Once all [math]\displaystyle{ r_k }[/math] where [math]\displaystyle{ k\neq j }[/math] are fixed, there is a unique solution of [math]\displaystyle{ r_j }[/math]. That is to say, conditioning on any [math]\displaystyle{ r_k, k\neq j }[/math], there is at most one value of [math]\displaystyle{ r_j\in\{0,1\} }[/math] satisfying [math]\displaystyle{ Dr=0 }[/math]. On the other hand, observe that [math]\displaystyle{ r_j }[/math] is chosen from two values [math]\displaystyle{ \{0,1\} }[/math] uniformly and independently at random. Therefore, with at least [math]\displaystyle{ \frac{1}{2} }[/math] probability, the choice of [math]\displaystyle{ r }[/math] fails to give us a zero [math]\displaystyle{ Dr }[/math]. That is, [math]\displaystyle{ \Pr[ABr=Cr]=\Pr[Dr=0]\le\frac{1}{2} }[/math].
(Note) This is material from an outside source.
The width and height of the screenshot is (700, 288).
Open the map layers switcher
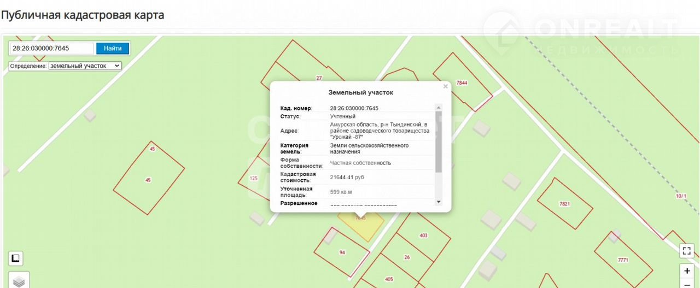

[math]\displaystyle{ \square }[/math]

When [math]\displaystyle{ AB=C }[/math], Freivalds algorithm always returns "yes"; and when [math]\displaystyle{ AB\neq C }[/math], Freivalds algorithm returns "no" with probability at least 1/2.
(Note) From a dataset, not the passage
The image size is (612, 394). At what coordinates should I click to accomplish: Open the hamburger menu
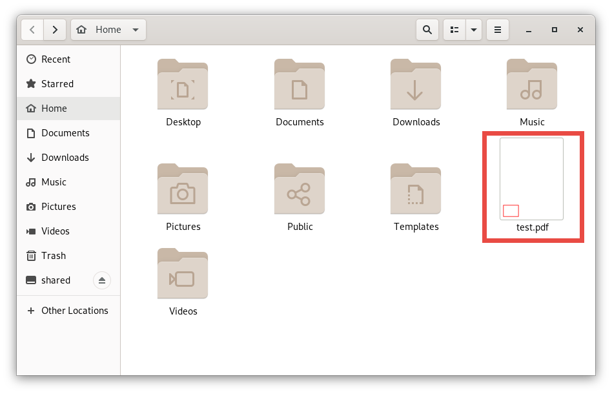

To improve its accuracy, we can run Freivalds algorithm for [math]\displaystyle{ k }[/math] times, each time with an independent random [math]\displaystyle{ r\in\{0,1\}^n }[/math], and return "yes" iff all running instances pass the test.

Freivalds' Algorithm (multi-round)
  • pick [math]\displaystyle{ k }[/math] vectors [math]\displaystyle{ r_1,r_2,\ldots,r_k \in\{0, 1\}^n }[/math] uniformly and independently at random;
  • if [math]\displaystyle{ A(Br_i) = Cr_i }[/math] for all [math]\displaystyle{ i=1,\ldots,k }[/math] then return "yes" else return "no";

If [math]\displaystyle{ AB=C }[/math], then the algorithm returns a "yes" with probability 1. If [math]\displaystyle{ AB\neq C }[/math], then due to the independence, the probability that all [math]\displaystyle{ r_i }[/math] have [math]\displaystyle{ ABr_i=C_i }[/math] is at most [math]\displaystyle{ 2^{-k} }[/math], so the algorithm returns "no" with probability at least [math]\displaystyle{ 1-2^{-k} }[/math]. Choose [math]\displaystyle{ k=O(\log n) }[/math]. The algorithm runs in time [math]\displaystyle{ O(n^2\log n) }[/math] and has a one-sided error (false positive) bounded by [math]\displaystyle{ \frac{1}{\mathrm{poly}(n)} }[/math].